First up in the rodeo ring is the one we will label as “cute,” wearing the white hat and pucca shells, and that look like he’s going to wrap his legs around a horse and hold on real good!
In his neighborhood, the bigger the buckle you wear, the hotter you are, and this boy looks like he’s been around enough to get his buckle that’s bigger than a cat’s head!
I can just imagine what’s going on behind it. Can’t you?
Next up is this hat-wearing stud with the Mona Lisa smile that makes me wonder what he’s been up to, or what he’s about to get up to, now that he has his shirt off.
Those jeans are down just enough to show off that vee that points down toward the important stuff, and oh! those hairy forearms drive me wild.
I wonder what the translation is of that character he has tattooed on his chest. I think it means something like, “get over here and worship me: maybe I’ll give you a peek of what’s behind this-here zipper. If you’re lucky.
This cowboy just makes me shivver all under with that rugged handsome look and “innocent” expression that is about as innocent as a whore in church!
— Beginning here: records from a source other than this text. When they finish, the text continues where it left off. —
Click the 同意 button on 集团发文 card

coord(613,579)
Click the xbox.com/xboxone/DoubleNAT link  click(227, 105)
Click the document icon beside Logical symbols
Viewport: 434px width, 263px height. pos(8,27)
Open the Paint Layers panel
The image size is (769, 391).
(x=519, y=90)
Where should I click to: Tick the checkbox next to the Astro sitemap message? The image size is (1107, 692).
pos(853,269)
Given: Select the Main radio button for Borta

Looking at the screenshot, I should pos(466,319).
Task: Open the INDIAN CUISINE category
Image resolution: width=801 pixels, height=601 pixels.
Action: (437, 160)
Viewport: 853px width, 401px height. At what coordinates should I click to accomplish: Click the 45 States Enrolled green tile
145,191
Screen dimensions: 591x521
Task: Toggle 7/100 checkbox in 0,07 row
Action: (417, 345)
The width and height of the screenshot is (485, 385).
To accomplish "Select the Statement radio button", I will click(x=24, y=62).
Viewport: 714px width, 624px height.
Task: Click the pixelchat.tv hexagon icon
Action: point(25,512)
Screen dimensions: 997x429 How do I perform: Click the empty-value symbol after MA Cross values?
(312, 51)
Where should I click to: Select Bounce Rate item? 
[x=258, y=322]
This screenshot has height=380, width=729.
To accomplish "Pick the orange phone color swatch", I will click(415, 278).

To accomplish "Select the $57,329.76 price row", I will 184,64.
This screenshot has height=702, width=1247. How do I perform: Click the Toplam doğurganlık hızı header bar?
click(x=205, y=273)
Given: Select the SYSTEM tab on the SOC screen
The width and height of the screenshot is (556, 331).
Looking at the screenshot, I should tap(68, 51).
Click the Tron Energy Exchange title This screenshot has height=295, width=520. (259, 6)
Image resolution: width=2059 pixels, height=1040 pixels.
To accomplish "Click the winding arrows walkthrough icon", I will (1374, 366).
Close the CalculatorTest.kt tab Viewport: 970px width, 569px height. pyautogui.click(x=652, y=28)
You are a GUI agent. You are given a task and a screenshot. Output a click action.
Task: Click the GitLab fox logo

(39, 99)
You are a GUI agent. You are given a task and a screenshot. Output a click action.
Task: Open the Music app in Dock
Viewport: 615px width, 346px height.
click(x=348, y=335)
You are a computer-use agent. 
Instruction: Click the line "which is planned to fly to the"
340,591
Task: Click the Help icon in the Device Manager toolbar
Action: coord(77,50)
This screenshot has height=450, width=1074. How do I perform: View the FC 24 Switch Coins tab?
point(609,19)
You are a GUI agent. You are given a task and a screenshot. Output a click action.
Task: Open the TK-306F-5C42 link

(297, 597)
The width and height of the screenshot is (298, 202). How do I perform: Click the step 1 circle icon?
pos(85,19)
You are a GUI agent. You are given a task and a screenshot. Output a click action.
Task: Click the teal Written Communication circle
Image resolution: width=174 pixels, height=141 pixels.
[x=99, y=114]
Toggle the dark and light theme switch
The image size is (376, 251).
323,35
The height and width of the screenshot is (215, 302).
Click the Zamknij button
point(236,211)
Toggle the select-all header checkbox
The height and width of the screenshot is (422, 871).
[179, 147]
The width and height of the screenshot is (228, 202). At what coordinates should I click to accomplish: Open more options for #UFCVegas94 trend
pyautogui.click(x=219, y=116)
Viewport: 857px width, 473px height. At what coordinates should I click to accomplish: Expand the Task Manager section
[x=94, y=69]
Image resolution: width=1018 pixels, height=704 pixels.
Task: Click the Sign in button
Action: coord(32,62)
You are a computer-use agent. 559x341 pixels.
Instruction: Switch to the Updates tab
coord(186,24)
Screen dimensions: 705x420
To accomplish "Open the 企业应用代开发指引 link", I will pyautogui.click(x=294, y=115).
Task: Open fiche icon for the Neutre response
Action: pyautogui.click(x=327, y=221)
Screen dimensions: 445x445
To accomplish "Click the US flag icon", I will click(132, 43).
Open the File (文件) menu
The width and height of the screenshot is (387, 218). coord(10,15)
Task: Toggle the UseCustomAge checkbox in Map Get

Don’t you wonder about what he’s got curled up under his hat, and wonder what it’s going to take for you got get a little peek.
Smooth!
I want to peel that shirt off and get a look at his big, smooth body, and just adore him from there!
Our last cowboy looks like he had to stop in the middle of his workout drink mix to take a quick selfie showing us his huge thick chest, including that black arm and shoulder ink that is a perfect match up for him.
This time, he’s got those jeans open and is showing us his thick “grower” that I want to get my hands on, to see just how long and thick that monster can be.
And I can just imagine the thick and muscular ass on the other end, just waiting for me to adore!